For one, Nunya Bizniz recently shared the chart seen below, which depicts that Bitcoin’s price action from the February highs until now has formed a “classic BARR bottom.” It’s a textbook chart pattern first discovered by technician Thomas Bulkowski. The BARR bottom is his most accurate chart pattern.
It predicts that by the start of May, as the halving activates, Bitcoin will be trading back near the highs at $10,500. That would mean the cryptocurrency will have to rally nearly 40% in the coming two weeks.

What’s especially notable about this pattern is that it’s the same technical formation that marked the bottom at the end of 2018 and the start of 2019. This historical precedent bodes well for the bull case.
Watch Out, There’s Resistance Overhead
Although Rager and other analysts are convinced that more upside is imminent, it isn’t cut and dried.
A pseudonymous crypto trader identified earlier this month that there exists a massive confluence of resistance above Bitcoin.

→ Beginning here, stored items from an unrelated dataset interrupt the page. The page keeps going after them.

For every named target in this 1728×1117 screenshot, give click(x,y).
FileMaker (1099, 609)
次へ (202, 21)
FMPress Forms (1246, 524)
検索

He specifically pointed to the $7,900-8,100 zone as “very interesting,” drawing attention to the cluster of key technical levels in this region, suggesting it is a place at which bulls are likely to struggle.

Key levels at that zone include but are not limited to: the 200-day exponential moving average and simple moving average, the 21-week exponential moving average, an order book resistance (as identified by Rager as well), the 61.8% Fibonacci Retracement, the top of a descending triangle, and the volume-weighted average price.
Not to mention, Rager said it himself: Bitcoin is currently facing down a key resistance at $7,700. Over the past eight months or so, the level has acted as both resistance and support on multiple occasions.